Hmm hey kid. You look like you're ready to work a metal press. You like buttons right? It's got lots of buttons.

Seize all baby toys and sell them to help fund budget repair. It's only fair, they haven't done anything to help with the budget crisis so far.

Doctor Spaceman
Jul 6, 2010

"Everyone's entitled to their point of view, but that's seriously a weird one."

quote:

The government will justify the changes by highlighting that tertiary education delivers graduates a significant private benefit in the form of higher incomes.
Tax the rich you say?

CrazyTolradi
Oct 2, 2011

It feels so good to be so bad.....at posting.

Chicken Parmigiana posted:

I love (do not love) this idea that 'students' are like a class of people; like being a student is not, in fact, an activity, a period of one's life that Australians from all cultural, economic, and professional classes have gone through. And that the whole point of it isn't that you're supposed to spend your whole time studying so that you can earn money in the future which is why no-one expects students to have money to "contribute to budget repair," whatever the gently caress that means. And that being a student isn't supposed to happen BEFORE your career so of course you don't have any money yet to "invest" in an education. And and and etc. etc.

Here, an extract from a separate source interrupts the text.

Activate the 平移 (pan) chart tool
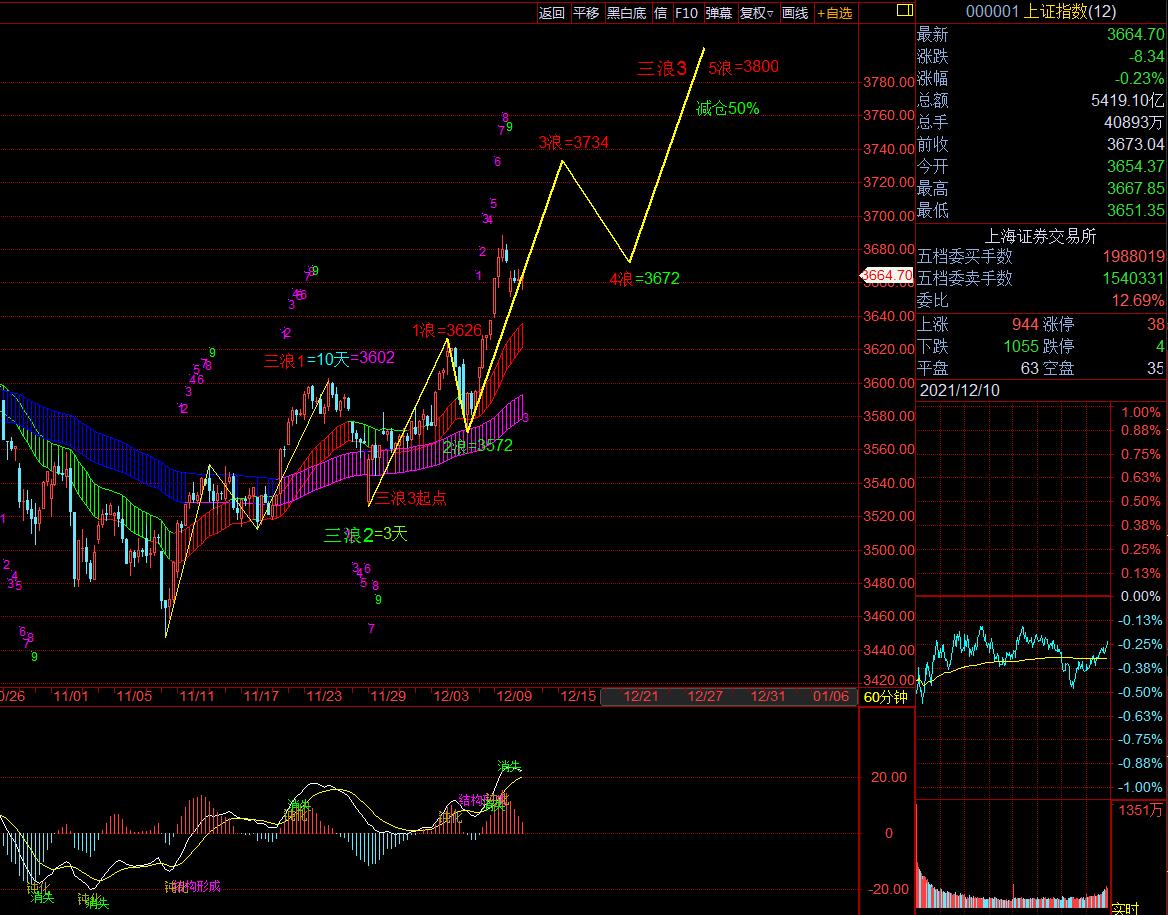1168x915 pixels. click(x=586, y=13)
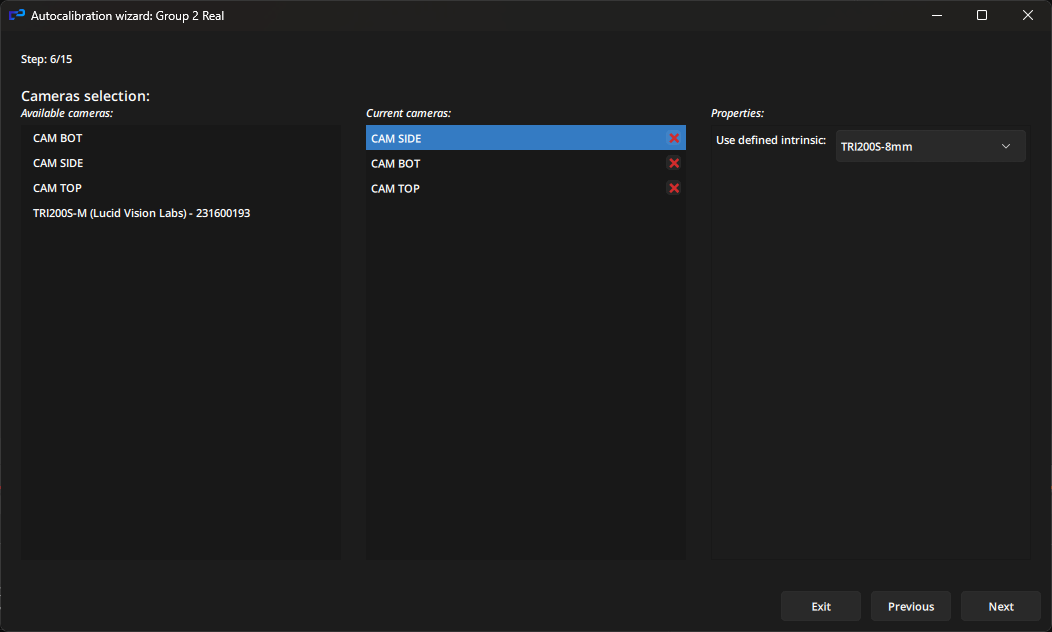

I mean these people understand all this, they're just liars and scumbags and don't care so what's the point.
Imagine if state governments came out complaining about high school students being a drain on the budget, "These people don't contribute to our budget, its about time they pulled their weight in society.".

Cartoon
Jun 20, 2008

poop

CrazyTolradi posted:

Imagine if state governments came out complaining about high school students being a drain on the budget, "These people don't contribute to our budget, its about time they pulled their weight in society.".
Don't get me started on the sick and infirm.. loving leeches.

Konomex
Oct 25, 2010

a whiteman who has some authority over others, who not only hasn't raped anyone, or stared at them creepily...

Did I miss something, I thought she posted from her personal twitter account. Did she actually tweet from ABCNEWS or something?

Bogan King
Jan 21, 2013

I'm not racist, I'm mates with Bangladesh, the guy who sells me kebabs. No, I don't know his real name.

Konomex posted:

Did I miss something, I thought she posted from her personal twitter account. Did she actually tweet from ABCNEWS or something?

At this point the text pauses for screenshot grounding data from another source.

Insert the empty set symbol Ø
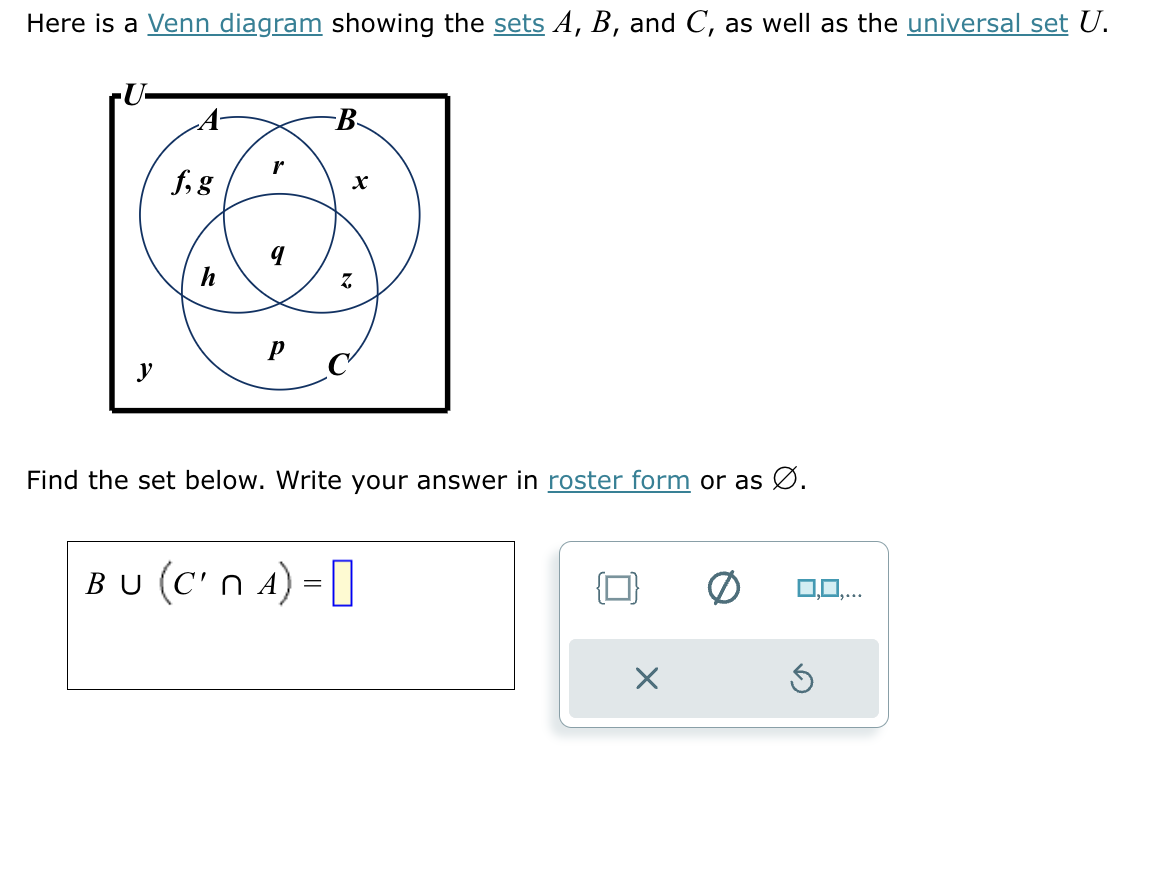Image resolution: width=1150 pixels, height=870 pixels. pyautogui.click(x=722, y=589)
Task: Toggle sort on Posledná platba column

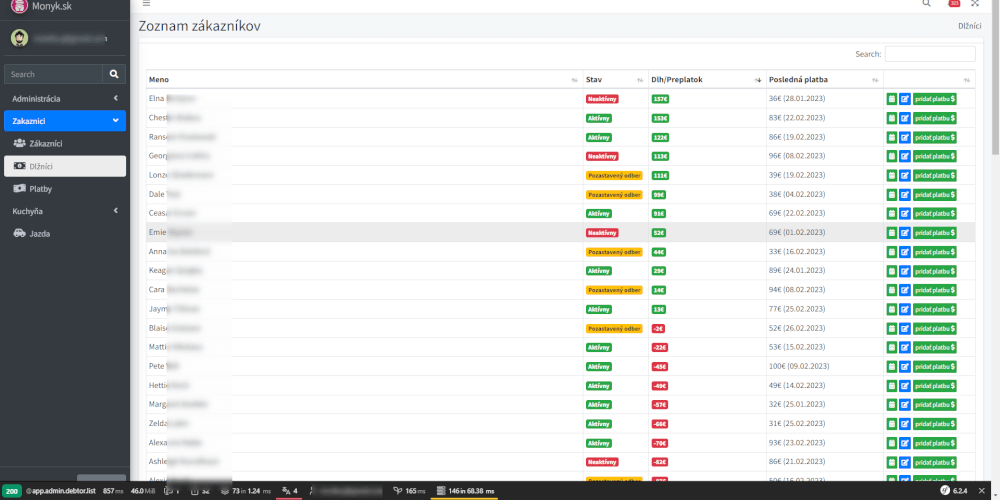Action: (x=820, y=79)
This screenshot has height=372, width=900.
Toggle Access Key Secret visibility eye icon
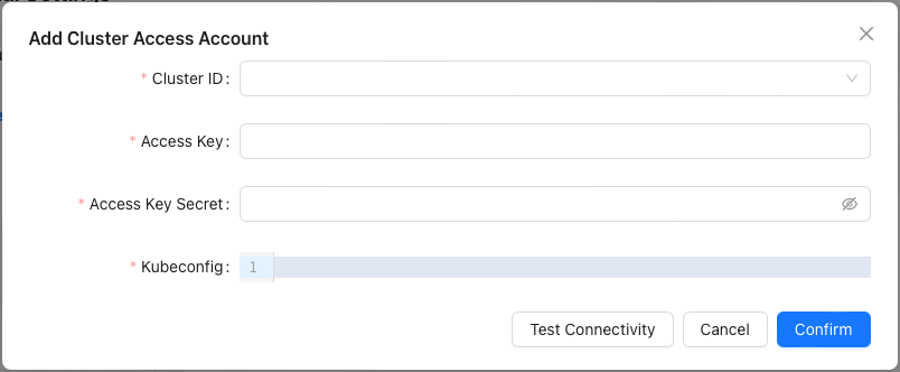click(x=849, y=204)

Please don't underestimate how disingenuous the free speech crowd will be when brown people say something that they can cry about.

Megillah Gorilla
Sep 22, 2003

If only all of life's problems could be solved by smoking a professor of ancient evil texts.



Bread Liar
And yet, I'd say posting "Lest. We. Forget. (Manus, Nauru, Syria, Palestine…)" is in no way controversial or disrespectful unless you're a bigot looking to poo poo on a left leaning woman of colour in public life.


CrazyTolradi posted:

Imagine if state governments came out complaining about high school students being a drain on the budget, "These people don't contribute to our budget, its about time they pulled their weight in society.".

Work for the VCE.

Bogan King
Jan 21, 2013

I'm not racist, I'm mates with Bangladesh, the guy who sells me kebabs. No, I don't know his real name.
Brown Poppy Syndrome - Ketan Joshi

Megillah Gorilla
Sep 22, 2003

If only all of life's problems could be solved by smoking a professor of ancient evil texts.



Bread Liar
Yeah, thinking about that still makes me loving angry.

Starshark
Dec 22, 2005
Doctor Rope

Konomex posted:

Did I miss something, I thought she posted from her personal twitter account. Did she actually tweet from ABCNEWS or something?

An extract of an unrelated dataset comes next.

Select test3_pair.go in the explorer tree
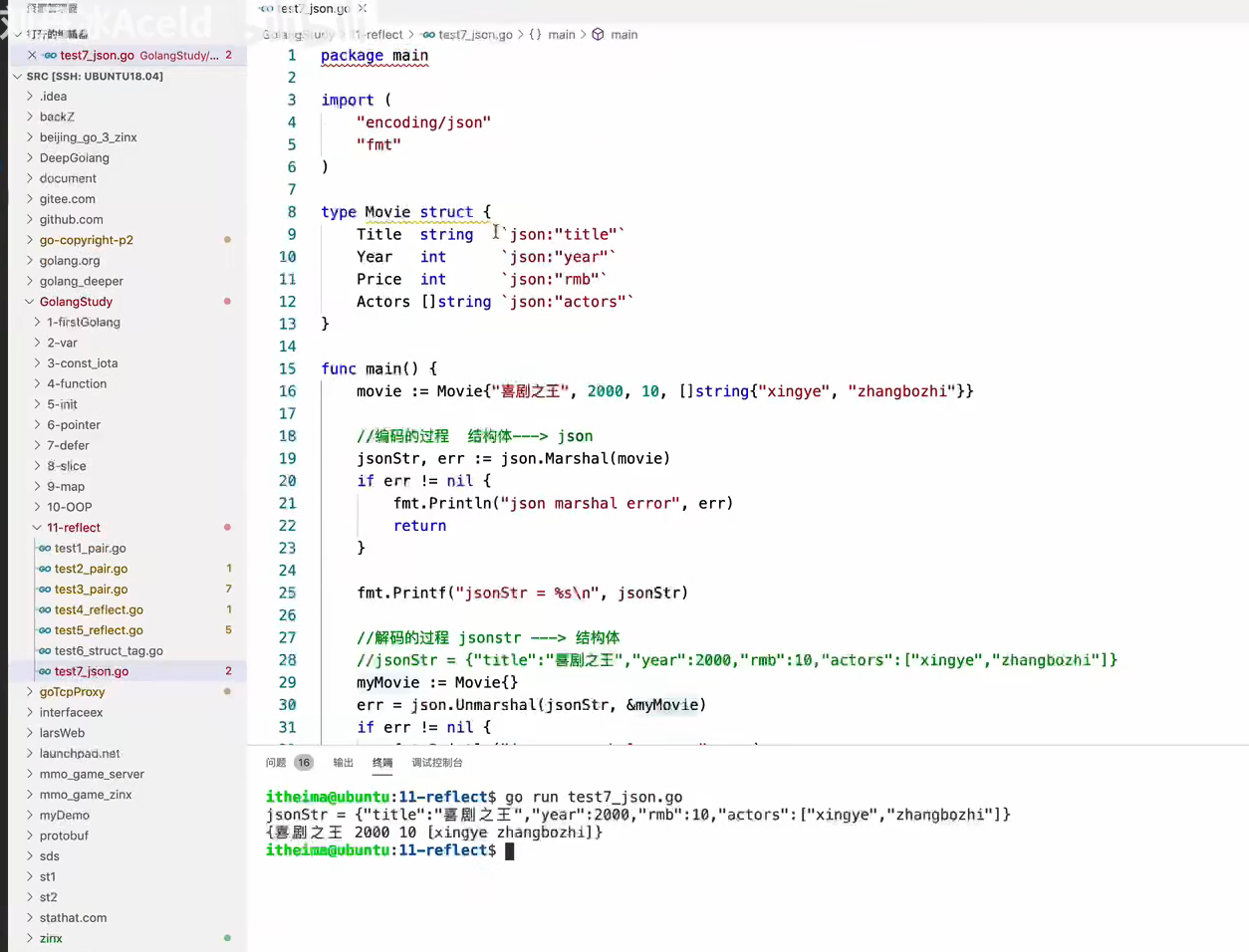 tap(91, 590)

Just to be crystal-clear, she in no way made her seven word comment 'on the public dime' unless you're a total dog-fucker (whose argument is probably something like, 'saying stuff while working for the ABC detracts from the ABC'). Never mind the fact that what she said was completely innocuous unless you're a dog-fucker.

Adbot
ADBOT LOVES YOU

Pwnstar
Dec 9, 2007

Who wants some waffles?

Australia is a proud multicultural country where we have people from many difference races, religions and creeds who come together to make good takeaway food for white people who deserve to be in charge.